Translation of "çıkarıyor" in Arabic

0.005 sec.

Examples of using "çıkarıyor" in a sentence and their arabic translations:

Tüm gerçekliğiyle ortaya çıkarıyor.

كطريقة للوجود بالعالم

TT: (Pes ses çıkarıyor)

توم: (اهتزاز منخفض)

TT: (Tiz ses çıkarıyor)

توم: (صوت عالي)

...güçlü yırtıcıları ortaya çıkarıyor.

‫وهي تجول شوارع "مومباي".‬

Hoş görüntüler ortaya çıkarıyor

يكشف صور جميلة

Iyi bir iş çıkarıyor.

لكنها تُنجز عملاً جيدًا.

Tom bana çok sorun çıkarıyor.

توم يسبب لي الكثير من المتاعب.

TT: (Tiz ve pes sesler çıkarıyor)

توم: (اهتزازات عالية ومنخفضة)

Morötesi ışık gizli avcıları ortaya çıkarıyor.

‫تكشف الأشعة فوق البنفسجية صيادين خفيين.‬

Gece, hayvanların önüne olağanüstü zorluklar çıkarıyor.

‫يضع الليل للحيوانات تحديات هائلة...‬

...gece, hayvanların önüne olağanüstü zorluklar çıkarıyor.

‫يقدّم الليل للحيوانات أعجب التحديات‬

Gece kameraları gizli dünyalarını ortaya çıkarıyor.

‫كاميرات الليل تكشف عالمها السري.‬

Nasıl bunu benim karşıma çıkarıyor diye

كيف تجعلني أواجه هذا؟

Fakat alçalan güneş fokun silüetini ortaya çıkarıyor.

‫لكن الشمس الغاربة تكشف ظل الفقمة.‬

Benim çalar saatim çok gürültülü ses çıkarıyor.

تكات ساعتي المنبهة عالية جداً.

Maymunların algılamadığı kızılötesi ışık tünedikleri yerleri ortaya çıkarıyor.

‫تكشف الأشعة تحت الحمراء،‬ ‫التي لا تراها القردة، أماكنها المرتفعة.‬

Bu kişiyi tanıyor olabilir misiniz diye karşınıza çıkarıyor

قد تعرف هذا الشخص

Gece kameralarımız, yeni davranış denilebilecek bir şeyi ortaya çıkarıyor.

‫وكاميراتنا الليلية‬ ‫تكشف ما قد يكون تصرفًا جديدًا.‬

Hannibal tarafına geçmesini sağladığı Galya'lılar ile neredeyse ordusunu iki katına çıkarıyor.

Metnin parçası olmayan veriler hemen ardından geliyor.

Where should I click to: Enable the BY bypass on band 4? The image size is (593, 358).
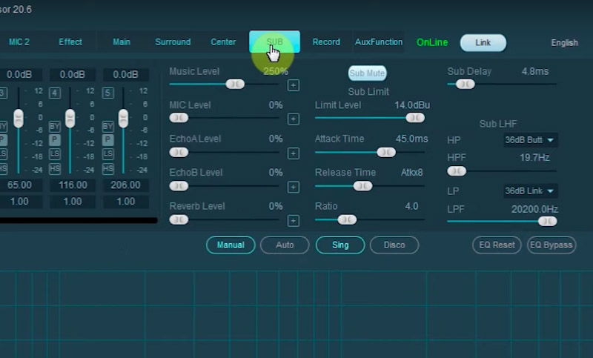pyautogui.click(x=55, y=127)
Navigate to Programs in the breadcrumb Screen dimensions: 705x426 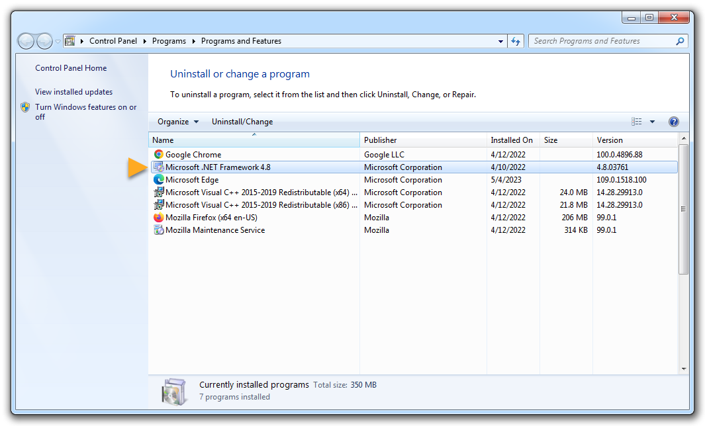pos(169,41)
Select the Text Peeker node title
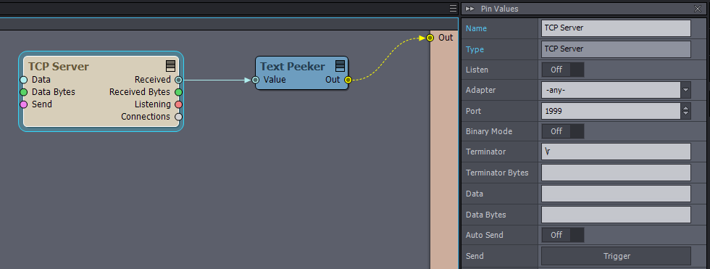The width and height of the screenshot is (710, 269). 293,67
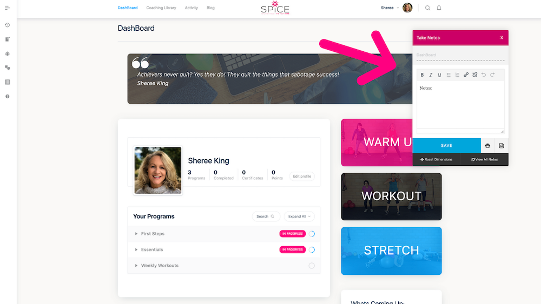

لقد نجح حنبعل في ضم الغال، مما ضاعف عدد جيشه تقريبًا

Anne puma ile dört küçük yavrusu gece gelmeden sıcağın tadını çıkarıyor.

‫تحاول لبؤة أمريكية وجراؤها الـ4‬ ‫الاستفادة من الدفء إلى أقصى حد قبل الليل.‬

Belli bir algoraitma düzeni içerisinde düzenli bir şekilde bizim karşımıza çıkarıyor.

يظهر بانتظام في ترتيب خوارزمية معينة.

Isıya duyarlı kamera daha yükseklerde, karanlıkta saklanan bir başka avcıyı ortaya çıkarıyor.

‫بالأعلى، تكشف كاميرا حساسة للحرارة‬ ‫صيادًا آخر يختبئ في الظلام.‬

Ama düşük ışıkta çalışan kameralar farklı bir yaklaşımı olan bir türü ortaya çıkarıyor.